PostgreSQL uses a message-based protocol for communication between frontends and backends (clients and servers). The protocol is supported over TCP/IP and also over Unix-domain sockets. Port number 5432 has been registered with IANA as the customary TCP port number for servers supporting this protocol, but in practice any non-privileged port number can be used.

This document describes version 3.0 of the protocol, implemented in PostgreSQL 7.4 and later. For descriptions of the earlier protocol versions, see previous releases of the PostgreSQL documentation. A single server can support multiple protocol versions. The initial startup-request message tells the server which protocol version the client is attempting to use. If the major version requested by the client is not supported by the server, the connection will be rejected (for example, this would occur if the client requested protocol version 4.0, which does not exist as of this writing). If the minor version requested by the client is not supported by the server (e.g., the client requests version 3.1, but the server supports only 3.0), the server may either reject the connection or may respond with a NegotiateProtocolVersion message containing the highest minor protocol version which it supports.
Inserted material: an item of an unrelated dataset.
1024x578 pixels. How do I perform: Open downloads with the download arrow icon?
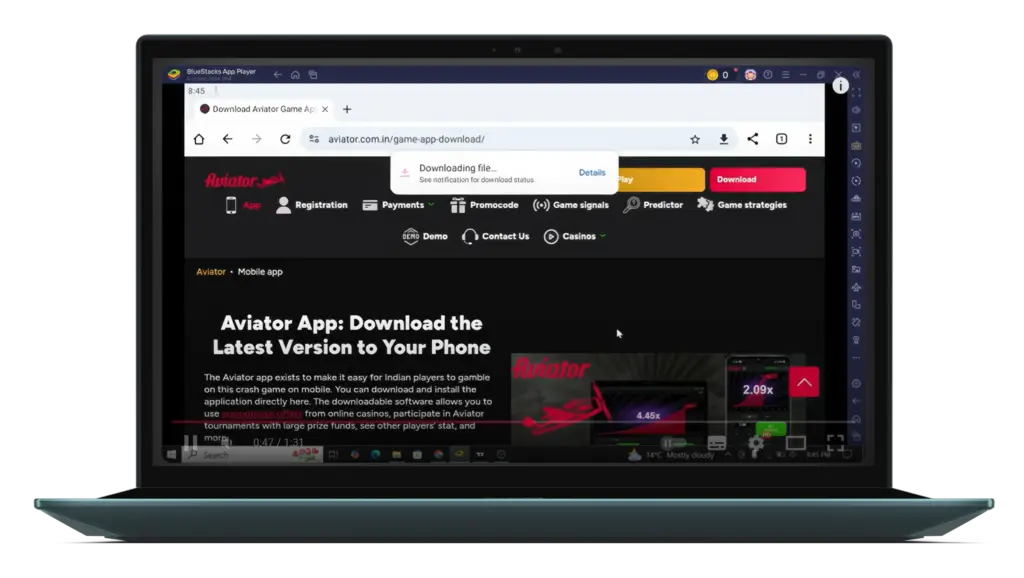coord(723,139)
The client may then choose either to continue with the connection using the specified protocol version or to abort the connection.
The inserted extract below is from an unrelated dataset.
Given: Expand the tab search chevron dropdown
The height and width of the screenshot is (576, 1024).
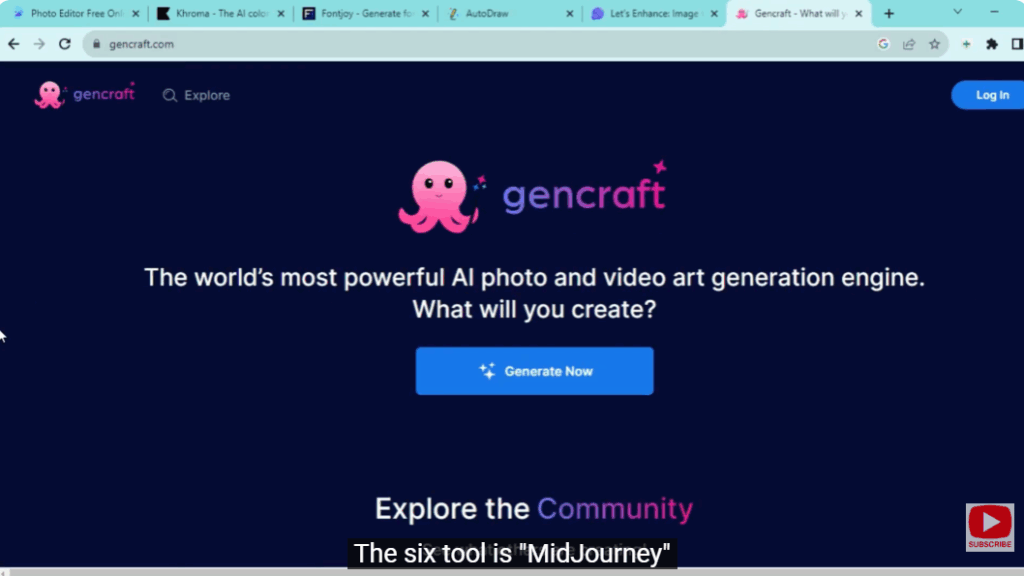Looking at the screenshot, I should (x=958, y=12).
In order to serve multiple clients efficiently, the server launches a new backend process for each client. In the current implementation, a new child process is created immediately after an incoming connection is detected. This is transparent to the protocol, however. For purposes of the protocol, the terms backend and server are interchangeable; likewise frontend and client are interchangeable.